I’m not sure where I’ve been these past few months. I know I have been in and out of the hospital, swallowing pills and receiving chemotherapy and blood infusions. Since March, I have endured three neurosurgeries (one to place the Ommaya Reservoir (my off-centered unicorn horn), one surgery to biopsy the inflammation and surrounding cerebral edema (to make sure it wasn’t more cancer or an infection) and finally, a third surgery to have the reservoir removed.
Edema can cause an array of problems, including making one’s memories blurry. It slows thought, creativity and speech. It has also affected my mobility. I am relearning how to walk again. Living like this has been incredibly frustrating and humbling.

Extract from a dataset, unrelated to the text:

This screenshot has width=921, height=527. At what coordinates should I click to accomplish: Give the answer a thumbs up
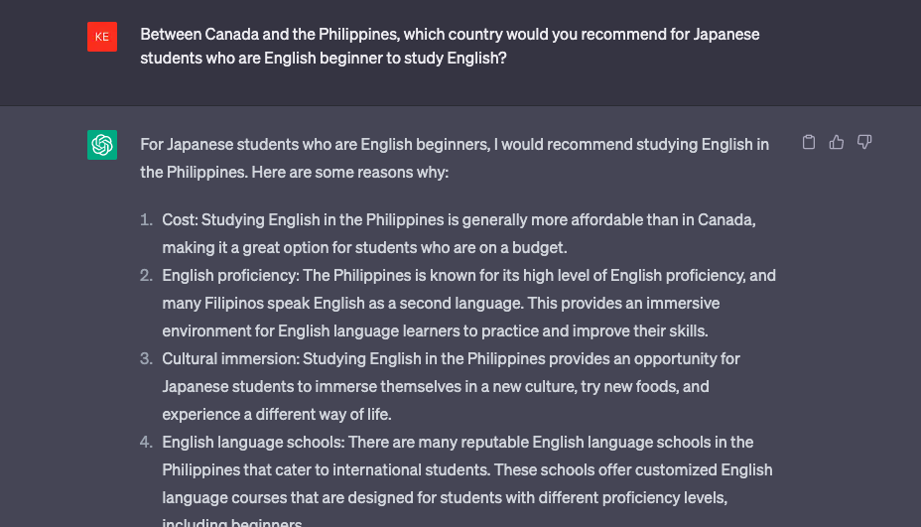(x=837, y=142)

The activities that I once found joy in are now difficult (writing does not come easily anymore).
This summer, so far, has consisted of rain and more rain. I feel like my cancer treatment has followed the same pattern. Am I grateful that I have a cancer that has an established treatment plan? Yes. But I still have quite the distance to travel: a few more weeks of chemotherapy; radiation; the bone marrow transplant, and a whole year of being sequestered while my borrowed marrow makes itself at home in my bones.
To be completely honest, I have met my pain threshold. I can’t stand the idea of any more needles or surgeries. I am ultimately afraid of going to Boston and having the bone marrow transplant. I have been told that with transplants of this nature you can lose your allergies and gain your donor’s. I am grateful for her—whoever she is—but am scared that she might be allergic to cats. I’m not sure how I will get by without writing and without my cats. Time will certainly tell what changes lie ahead, but for now, the boys are wandering around the dining room, sticking their noses to the patio door.
I am not sure what life after treatment will bring. I didn’t the know last time that I had cancer either. When treatment, the first time wrapped up my care team, family and friends would say things like, “now you can get back to living your life”. To this, I would think to myself, “and what life would that be?” I didn’t have a job at the time, didn’t have a sense of purpose. I didn’t have a life to go back to. Fortunately, this time, I have a wonderful fiancé to take the journey with. I am more aware of what I like and dislike for work, and what my purpose in this life could be. I have dreams of owning a home, of adopting children since biological children will be out of the question (largely due to the transplant).
When I was first diagnosed with a relapse of Acute Lymphoblastic Leukemia in March, I gave all of my houseplants to my mother because a low immune system and plants don’t mix. She inherited my orchid. It sits on a shelf in her dining room now and is starting to flower again. Just as I will in the near future.